D-ONENEWS.COM

Ribuan Dosen Nyontek Saat Ujian

Surabaya, (DOC) – Ribuan dosen dari sejumlah perguruan tinggi di tanah air tak lulus program sertifikasi dosen tahap pertama. Uji sertifikasi yang digelar oleh Kementerian Riset Teknologi dan Pendidikan Tinggi (Kemristekdikti) itu menghasilkan, 1.580 dosen dari 4.512 dosen dinyatakan tidak lulus karena nilainya rendah.
“Sebagian besar para dosen menulis deskripsi diri mereka menyontek atau copy paste dari dosen yang telah lulus sertifikasi,” ujar Direktur Jenderal Sumber Daya Iptek dan Pendidikan Tinggi Kemristekdikti Ali Ghufron Mukti.
Ghufron menyatakan, gagalnya para dosen ini di antaranya karena rendahnya nilai deskripsi diri, nilai gabungan seperti Bahasa Inggris, dan nilai kompetensi.
Salah satu anggota Tim Data Sertifikasi Dosen Nasional Sugianto mengatakan, sebagian besar penyebab gagalnya para dosen itu karena copy paste mendeskripsikan diri mereka.
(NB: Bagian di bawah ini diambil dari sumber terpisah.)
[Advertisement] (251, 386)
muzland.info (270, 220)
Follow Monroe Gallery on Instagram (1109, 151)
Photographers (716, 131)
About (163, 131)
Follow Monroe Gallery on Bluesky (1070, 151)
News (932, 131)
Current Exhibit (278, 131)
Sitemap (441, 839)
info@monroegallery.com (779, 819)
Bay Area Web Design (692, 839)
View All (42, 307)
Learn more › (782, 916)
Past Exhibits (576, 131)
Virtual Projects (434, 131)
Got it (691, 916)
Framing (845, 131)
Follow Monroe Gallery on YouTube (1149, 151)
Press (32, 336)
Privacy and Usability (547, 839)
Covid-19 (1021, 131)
Deskripsi diri merupakan tulisan naratif. Isinya gambaran tentang mengenai diri mereka, bagaimana mereka kelak, dan mau seperti apa.
Walau banyak yang tak lulus, namun jumlah jawaban copy paste ini menurun dibanding tahun lalu. “Tahun lalu 27 persen, tahun ini menurun menjadi 20 persen,” ujar Sugianto.
Ghufron menyatakan, perilaku dosen yang menyontek ini merugikan keuangan negara. Sebab, untuk uji sertifikasi pemerintah menganggarkan dana sebesar Rp800 ribu bagi tiap dosen yang melaksanakan uji kompetensi dan sertifikasi. Untuk tahun ini, jatah sertifikasi mencapai 10 ribu dosen.
Menurut data Kemristekdikti, jumlah dosen di Indonesia kini mencapai sekitar 180 ribu. Dari jumlah ini, baru 46 persen yang sudah tersertifikasi. “Sisanya sedang dalam proses,” ujar Ghufron.
Undang-Undang nomor 14 tahun 2005 tentang Guru dan Dosen, mewajibkan para dosen memiliki sertifikat sebagai tenaga pendidik. Namun kenyataannya, baru 46 persen saja. “Setiap tahun, kuota yang diberikan untuk sertifikasi hanya sekitar 10.000 dosen,” kata Ghufron.
Salah satu persyaratan agar dosen bisa ikut dalam proses sertifikasi yakni memiliki pendidikan terakhir minimal pascasarjana, atau doktor, serta memiliki pengalaman sebagai tenaga pendidik minimal dua tahun.
Kemristekdikti menyurati setiap perguruan tinggi agar mengirimkan dosen untuk ikut ikut sertifikasi dosen. “Perguruan tinggi yang menentukan siapa saja dosen yang ikut proses sertifikasi,” kata Ghufron. Sertifikasi dosen merupakan tanda seorang dosen tersebut profesional, memiliki integritas, bermoral tinggi dan berdaya saing.
Menurutnya, sesuai UU tentang Guru dan Dosen, sertifikasi dosen harusnya sudah selesai di tahun 2015 akhir. Sehingga tahun 2016 ini seharusnya sudah selesai.
Guru Besar Institut Teknologi Bandung (ITB), Satrio Soemantri Brojonegoro tahun lalu menilai, dari jumlah seluruh dosen yang ada di Indonesia, baru 60 persen dosen yang sudah layak menyandang predikat dosen. Sisanya masih harus dilakukan pembinaan ulang.
“Masih banyak dosen yang harus melanjutkan pendidikannya dan mempertajam bidang keilmuannya,” ungkapnya. Menurutnya, saat ini masih banyak dosen yang tidak aktif meneliti bidang kajiannya.(brt/r3)

Loading...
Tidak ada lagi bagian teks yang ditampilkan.